» **EXERCISE BRIEF**
What is needed here is each entry reproduced exactly, without its pictures.

━━ RECORDS FOR PROCESSING

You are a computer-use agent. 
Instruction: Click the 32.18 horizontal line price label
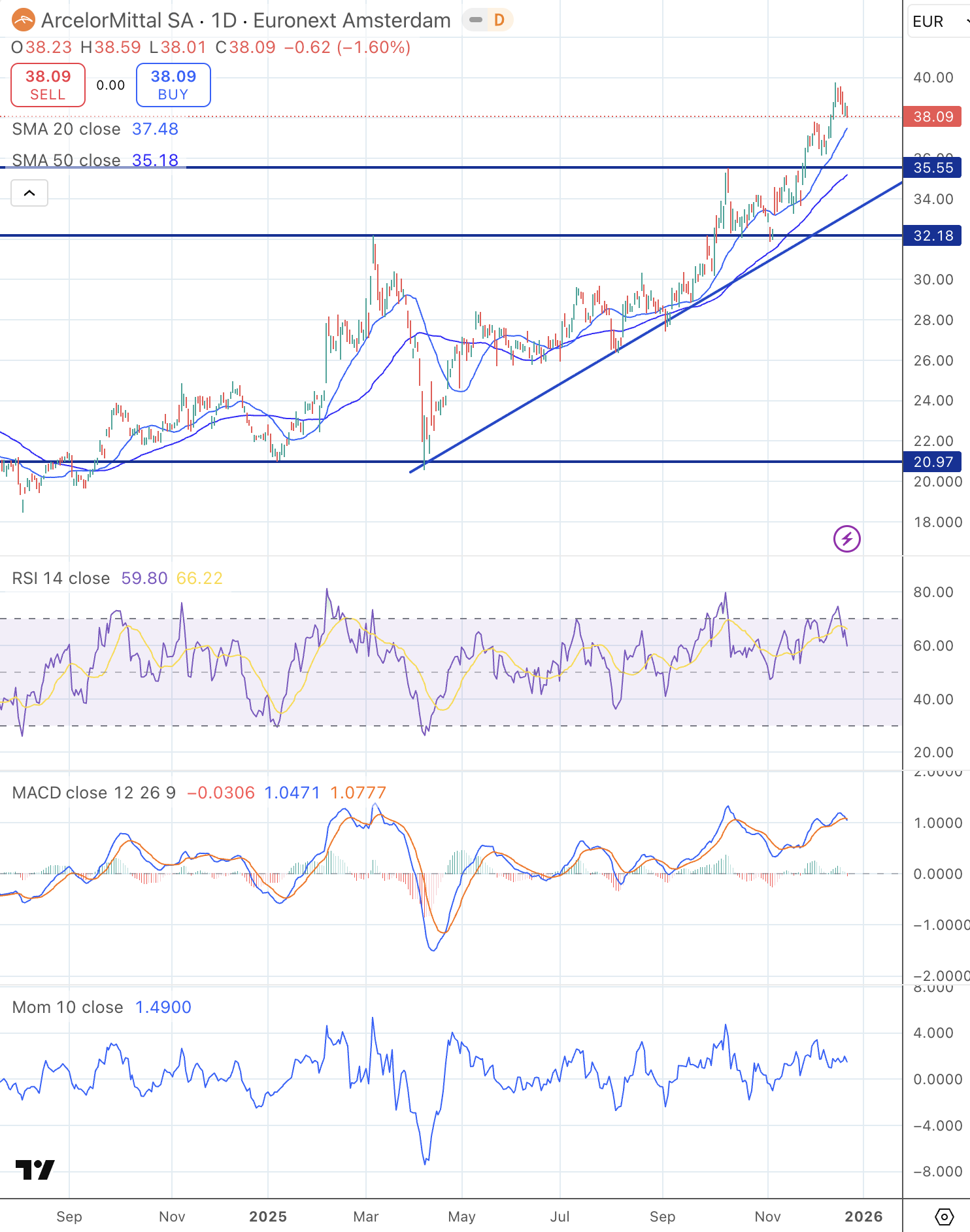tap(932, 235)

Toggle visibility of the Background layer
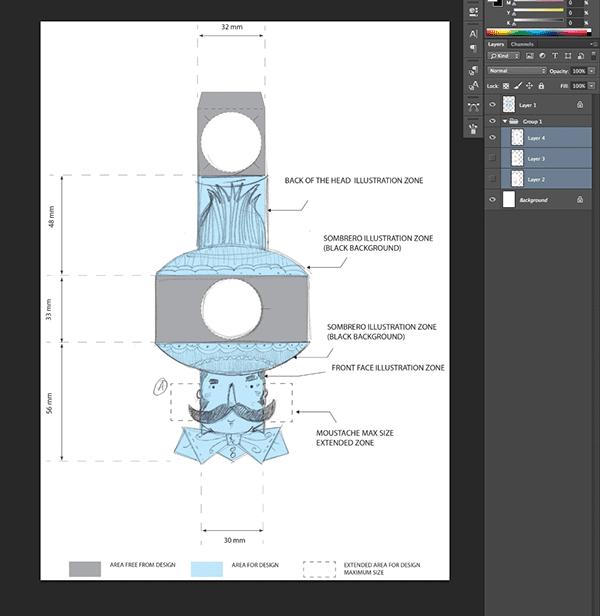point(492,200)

━━━━

» **TASK RESULT**
You are a computer-use agent. 
Instruction: Click the 32.18 horizontal line price label
tap(932, 235)

Toggle visibility of the Background layer
point(492,200)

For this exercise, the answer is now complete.